Optimizations and Code Generation

  • RFC open to discussion about adding dialects for modeling the ARM Neon and SVE instruction sets.
  • The prototype sparse compiler has been committed:
    • Some sanity check benchmarking shows “on par” performance for a couple of sparse kernels and matrices compared to the Eigen library.
  • A parallelization strategy was also added:
    • Provides control over what loops should be expressed with “scf.parallel” (inner/outer loops, dense/sparse loops)
    • Some sanity check benchmarking using the current in-tree async lowering for parallel loops exhibits reasonable speedups over sequential sparse code.
  • Planned next: vectorization strategy, invariant code hoisting, storage type control


  • Various clean ups were introduced to improve consistency in the SPIR-V dialect. spv._* ops are renamed as spv.mlir.* ops to follow general convention in MLIR.
  • Module combiner now can unique global variables, specialization constants, and functions.


  • OpenMP: Added operation for the OpenMP worksharing loop construct, omp.wsloop. An SCF parallel to OpenMP parallel+worksharing loop conversion pass was also added. Patches to pretty-print+parse, lower to LLVM IR are in progress.

In the Ecosystem

CIRCT : Circuit IR Compilers and Tools aka ‘MLIR for hardware’

  • A pass was added to flatten FIRRTL bundle types, making it simpler for other CIRCT components to interface with FIRRTL.
    • Notably, this opens up a path for some Handshake modules to be emitted as System Verilog that previously failed.

mlir-npcomp: Prototype for compiling numpy programs

TensorFlow / MLIR-HLO

Recent Talks


You mentioned “Some sanity check benchmarking using the current in-tree async lowering for parallel loops exhibits reasonable speedups over sequential sparse code” in Optimizations and Code Generation section, could you please explain what is “in-tree async lowering” and how to do “in-tree async lowering”?

Thank you so much!

You can see an example here:

And here is a test with parallel loop lowering to the async primitives:

Hi Medhi,

I looked at the example you sent to me. I tried with the example:, I run with “with-async (i.e. the 1st mlir-opt command in the mlir code)” and “no-async (i.e. the 2nd mlir-opt command in the mlir code)” separately, the “with-async” execution time is: 0.245081; While the “no-async” execution time is: 0.238621. So it shows that “with-async” has no performance improvement in this case, and a tiny performance reduction actually. I also tried the same mlir code, just change the all matrix sizes from 1024x1024 to 83334x83334, the “with-async” exection time is: 4362.45; While the “no-async” execution time is: 4940.47. So in this case “async” gives a small performance improvement. I am running on an Intel Xeon machine, with 2 threads per core, 12 cores per socket and 2 sockets total.

Is it possible for your to tell me which example your group used to get the “reasonable speedups” over the async lowering? Is it in the github repo? I really want to learn this!

Thank you so much!

The runtime implementation that is currently in-tree isn’t intended to showcase any performance at the moment: it is a fairly naive thread pool right now.
I don’t know if @ezhulenev has an example that would still fit and show some speedup there.

@rqtian I disabled threading in because of the problems with dynamic library unloading. With a thread pool that tests shows about ~3x speedup for 1024x1024 with 4 threads.

One option to fix it, is to build a mlir-cpu-runner with statically linked runtime, and bind Async API symbols at runtime (example from TFRT

Or figure out how to do proper dynamic library unloading that will wait for all threads to stop before the shutdown.

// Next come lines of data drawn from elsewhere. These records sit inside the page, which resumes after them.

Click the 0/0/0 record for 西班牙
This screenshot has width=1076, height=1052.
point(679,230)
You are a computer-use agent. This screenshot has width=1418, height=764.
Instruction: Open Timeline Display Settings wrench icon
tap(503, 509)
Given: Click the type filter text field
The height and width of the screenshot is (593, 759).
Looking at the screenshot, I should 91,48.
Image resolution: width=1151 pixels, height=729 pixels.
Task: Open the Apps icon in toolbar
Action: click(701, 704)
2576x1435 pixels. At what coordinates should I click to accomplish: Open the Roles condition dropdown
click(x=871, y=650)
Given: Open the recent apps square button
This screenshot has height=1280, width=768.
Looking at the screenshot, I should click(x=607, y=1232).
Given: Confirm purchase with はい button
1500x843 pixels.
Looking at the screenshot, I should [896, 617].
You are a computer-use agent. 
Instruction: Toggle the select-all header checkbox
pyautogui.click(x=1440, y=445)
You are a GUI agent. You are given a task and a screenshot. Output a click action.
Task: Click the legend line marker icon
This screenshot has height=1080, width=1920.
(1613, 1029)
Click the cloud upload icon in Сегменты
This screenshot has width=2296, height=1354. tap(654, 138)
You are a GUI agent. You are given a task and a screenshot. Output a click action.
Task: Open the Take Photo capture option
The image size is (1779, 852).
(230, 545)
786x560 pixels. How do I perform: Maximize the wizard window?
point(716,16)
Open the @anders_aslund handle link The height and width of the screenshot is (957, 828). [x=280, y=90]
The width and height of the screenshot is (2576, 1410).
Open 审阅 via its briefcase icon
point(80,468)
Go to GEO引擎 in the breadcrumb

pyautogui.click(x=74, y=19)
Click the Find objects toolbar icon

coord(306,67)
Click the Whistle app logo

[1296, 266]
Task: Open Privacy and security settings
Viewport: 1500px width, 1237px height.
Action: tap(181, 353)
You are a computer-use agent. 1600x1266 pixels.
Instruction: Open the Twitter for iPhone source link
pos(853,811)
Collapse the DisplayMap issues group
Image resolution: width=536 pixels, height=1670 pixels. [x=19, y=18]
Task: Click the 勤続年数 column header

@rqtian I submitted ⚙ D94346 [mlir] AsyncRuntime: use LLVM ThreadPool to run async tasks that brings back parallel execution to async, on my desktop I see execution time 0.318219 vs 0.126553 in the microbench-linalg-async-parallel-for.mlir test.

Hi @ezhulenev ,

Thank you so much for letting me know! I just tried the microbench-linalg-async-parallel-for.mlir, I get performance improvement when I change scf.for into scf.parallel (no-async:0.234836 with async: 0.0692391). (ps: If using scf.for, there’s no performance improvement).